Bertrand Russell dice que «la persona envidiosa no sólo quiere hacer daño y lo hace siempre que puede con impunidad, sino que ella misma se hace desgraciada a causa de la envida. En vez de gozar de lo que tiene, sufre por lo que tienen los demás».
En el mundo literario no es escasa esta alimaña. Produce grima tropezar con la mal llamada crítica literaria que distorsiona la razón y se convierte en camino para desahogar ocultos sentimientos. La crítica sincera es esquiva. Y no abunda por ser ejercicio reservado a unos pocos. El verdadero crítico es modesto y honrado consigo mismo. Le tiene miedo espantoso a la mentira. Prefiere auscultar y encerrarse en su propio mundo antes que aventurar juicios ligeros.
Tan movediza resulta la opinión en torno a un trabajo, que los conceptos raramente coinciden y a veces rivalizan por completo. La vorágine o María, coronadas ya de gloria, son, con todo, materia todavía de divergentes criterios de críticos acuciosos.
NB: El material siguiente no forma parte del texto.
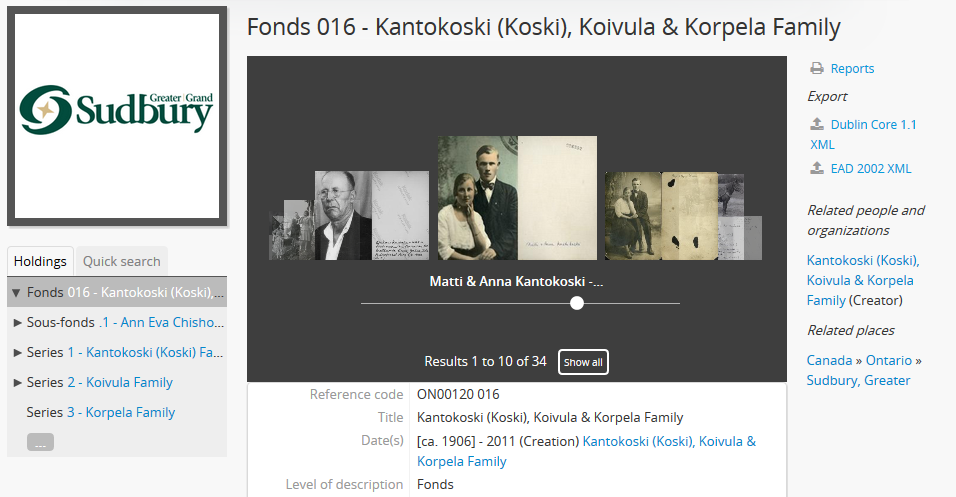The image size is (956, 497).
Task: Collapse the Fonds 016 tree node
Action: click(17, 293)
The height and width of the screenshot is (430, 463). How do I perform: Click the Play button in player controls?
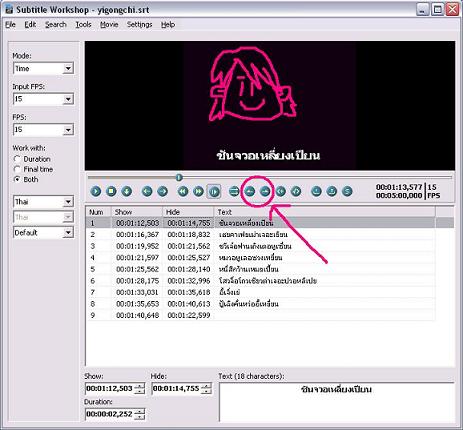pyautogui.click(x=96, y=191)
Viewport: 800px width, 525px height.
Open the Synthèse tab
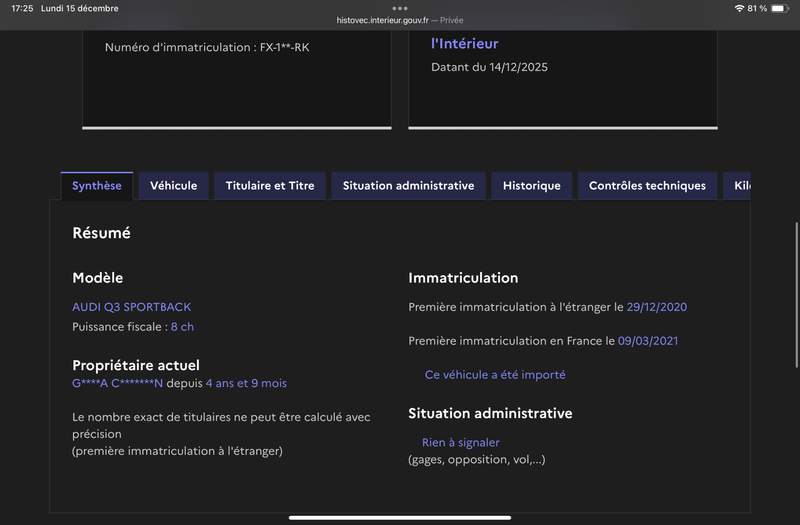pyautogui.click(x=97, y=186)
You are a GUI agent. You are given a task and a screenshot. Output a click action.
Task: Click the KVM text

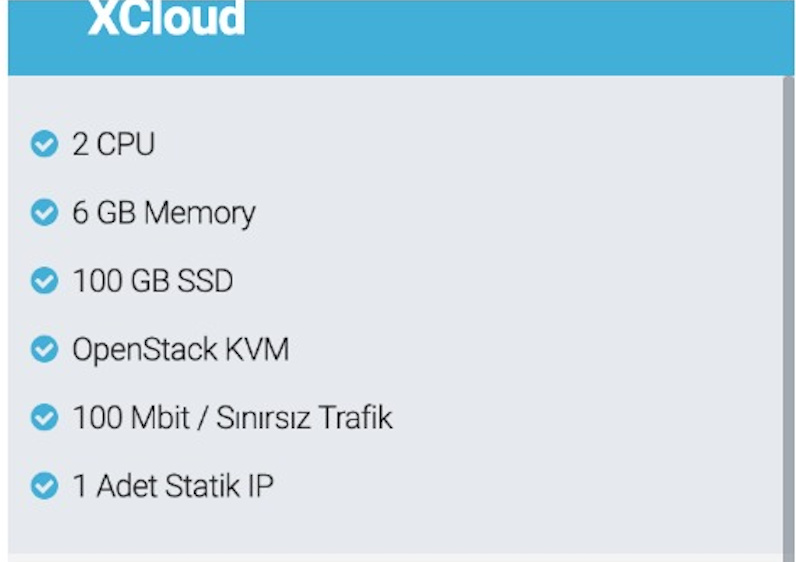[256, 349]
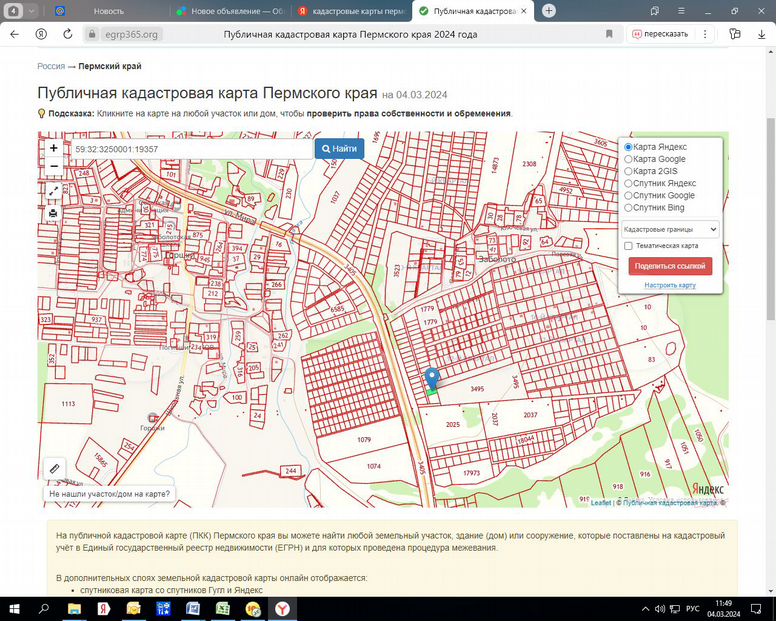Enable the Тематическая карта checkbox
Viewport: 776px width, 621px height.
(628, 246)
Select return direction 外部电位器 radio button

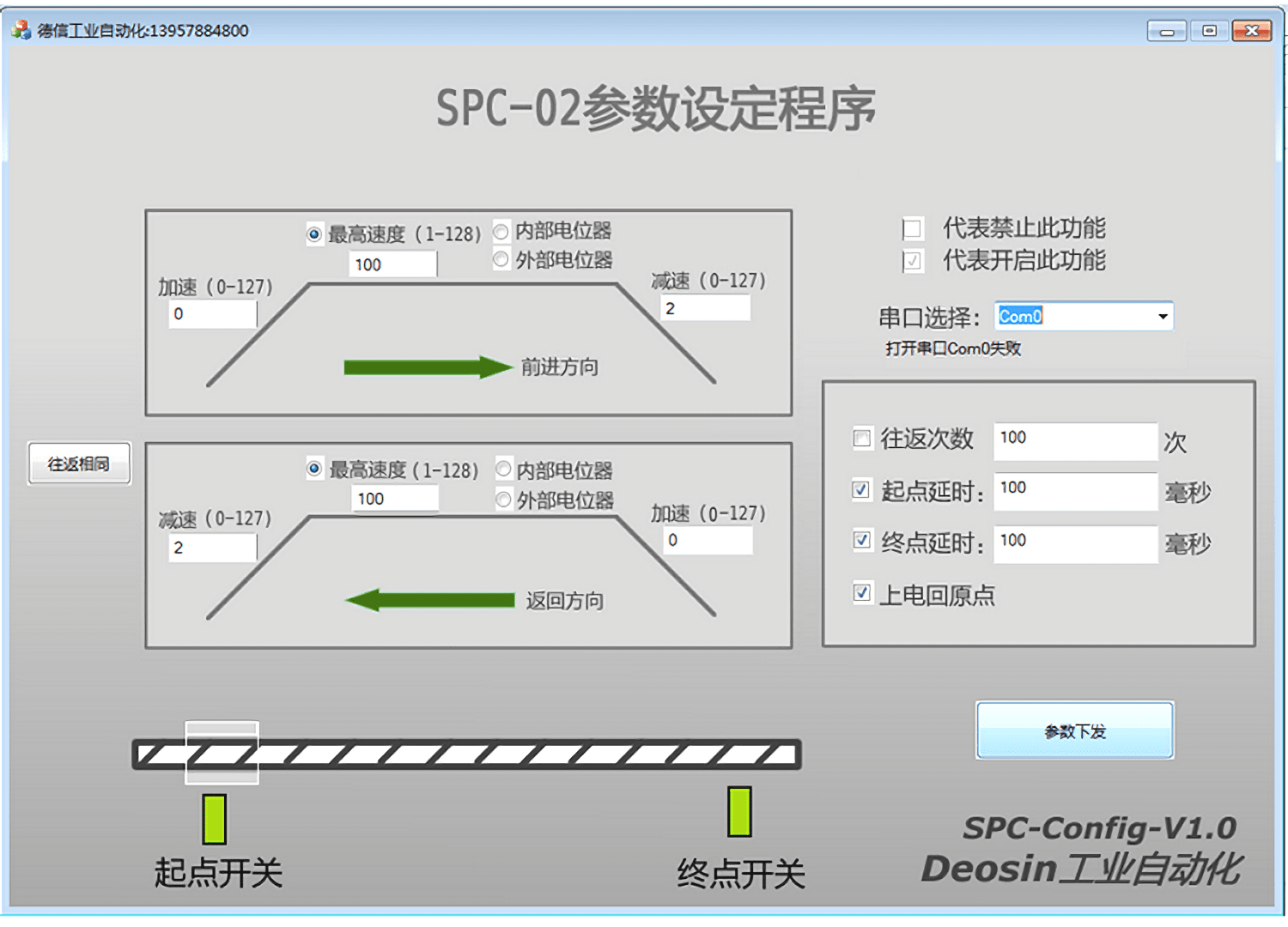(x=504, y=500)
No confundamos a los críticos literarios con los criticones de oficio. Los primeros maduran una idea y la repasan muchas veces antes de expresarla. Guardan inmenso respeto por la honra ajena. Cuando critican, lo hacen con elevado sentido de la responsabilidad. Los otros piensan que el papel todo lo resiste.
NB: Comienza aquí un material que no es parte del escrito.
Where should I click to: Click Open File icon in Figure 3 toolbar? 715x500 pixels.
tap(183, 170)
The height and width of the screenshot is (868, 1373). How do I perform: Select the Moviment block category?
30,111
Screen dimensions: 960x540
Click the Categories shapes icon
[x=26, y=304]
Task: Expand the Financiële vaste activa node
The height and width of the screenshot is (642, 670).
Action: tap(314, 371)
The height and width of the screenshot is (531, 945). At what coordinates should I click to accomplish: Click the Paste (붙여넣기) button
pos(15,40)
Estos se dejan dominar por sus instintos primarios para llenar una columna o un compromiso, y resultan verdaderos maestros para exagerar o disminuir, de acuerdo con las circunstancias. Y lo que hoy es alabanza, mañana puede ser escarnio. Abultan cualidades que no existen, con la misma facilidad con que ocultan méritos o empañan honores. Suelen dejar conocer en sus escritos heridas y resquemores de difícil curación.
A quien le es dado incursionar en las letras no le es negado saber que allí pululan los celos, y los celos son una de las manifestaciones más aberrantes de la envidia.
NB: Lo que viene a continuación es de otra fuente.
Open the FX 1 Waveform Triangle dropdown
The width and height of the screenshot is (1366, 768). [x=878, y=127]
El escritor no debe dejarse desorientar por la crítica apasionada, o fracasará. Busque, si le cabe en suerte, el consejo sabio de un sabio maestro. Pero como es arriesgado buscarlo de carne y hueso, acuda al libro, el gran maestro de la vida, y procure que el autor haya traspasado las fronteras de la inmortalidad. Cuídese de los divos ambulantes y acuérdese de esta cita: “A cierta edad, cuando ya se ha escrito mucho, solo quedan dos soluciones: o repetirse o decir tonterías”. Y no olvide, sobre todo, que las necedades que se escriben con rencor no podrán ser, nunca, depósito de sabiduría.
La Patria, Manizales, 24-IV-1973.
Prensa Nueva Cultural, Ibagué, julio de 1993.